At the Center for Psychedelic and Consciousness Research at Johns Hopkins University in Baltimore, Maryland, researchers are focusing on how psychedelics affect behavior, mood, cognition, brain function, and biological markers of health. This research group was the first to obtain U.S. regulatory approval to continue research with psychedelics in healthy volunteers.

Additional studies with psilocybin are expected, and one is comparing the chemical against a leading traditional antidepressant.

As reported by Johns Hopkins, upcoming studies will evaluate the use of psilocybin as a new therapy for opioid addiction, Alzheimer’s disease, post-traumatic stress disorder (PTSD), post-treatment Lyme disease syndrome (formerly known as chronic Lyme disease), anorexia nervosa and alcohol use in people with major depression.

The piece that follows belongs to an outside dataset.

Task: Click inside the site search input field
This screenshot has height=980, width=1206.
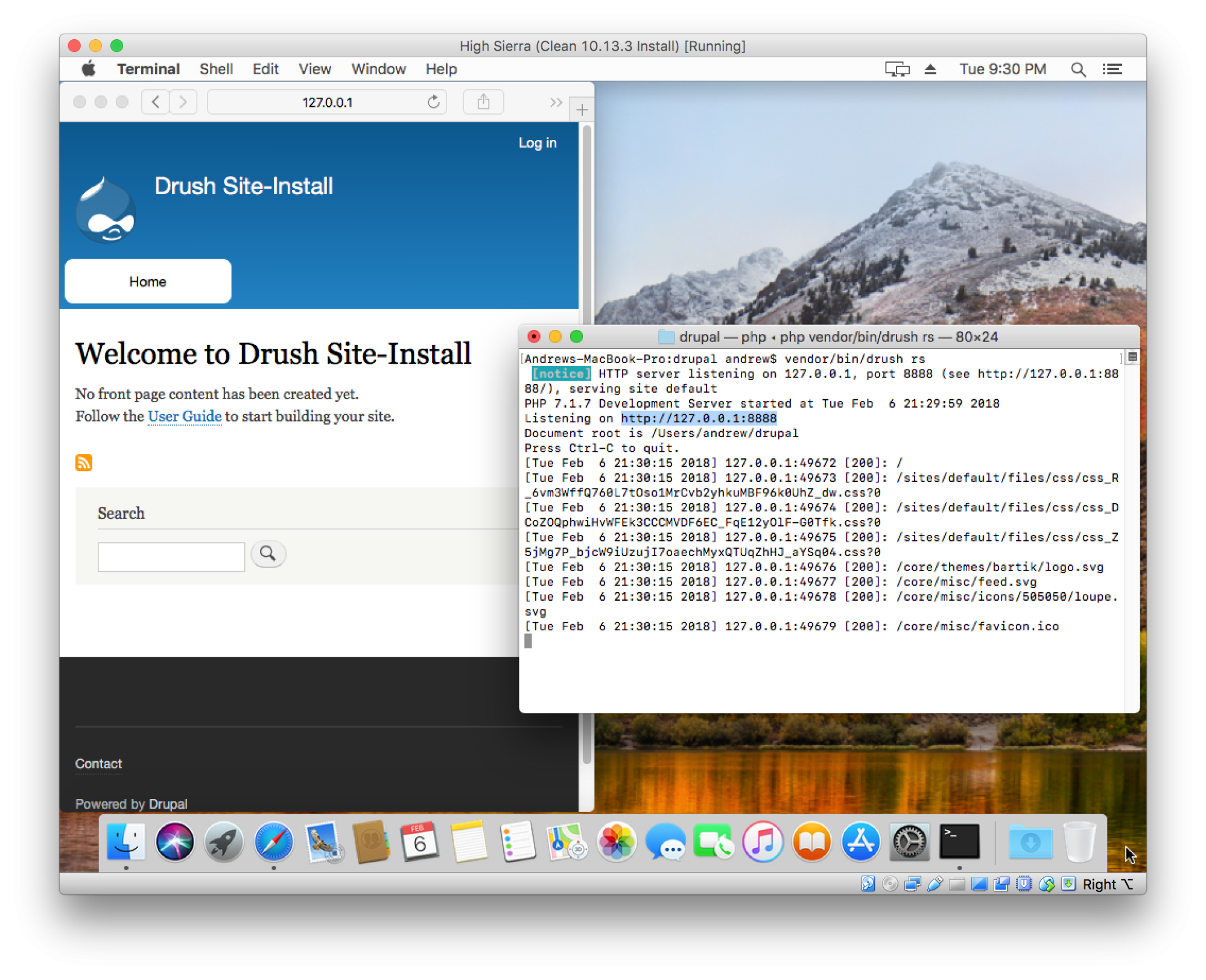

A focus on precision medicine tailored to the individual patient is expected.

In November 2019, the FDA designated psilocybin therapy as a “breakthrough therapy” for depression to the Usona Institute, an action the agency uses to speed up development and review of investigational drugs. Breakthrough therapies are expected to provide a major improvement over currently available agents for an unmet medical need.

Usona’s PSIL201 psilocybin U.S. clinical trial is a Phase 2 study evaluating psilocybin as a treatment for Major Depressive Disorder (MDD). This research will use a randomized, double-blind, placebo-controlled study design to measure the antidepressant effects of a single dose of psilocybin in 80 patients between 21 to 65 years of age with MDD. According to the manufacturer, “psilocybin potentially offers a novel paradigm in which a short-acting compound imparts profound alterations in consciousness and could enable long-term remission of depressive symptoms.”

If FDA-approved, psilocybin would have to be reclassified by the DEA for it to be available for patients; it is currently classified as a Schedule I drug.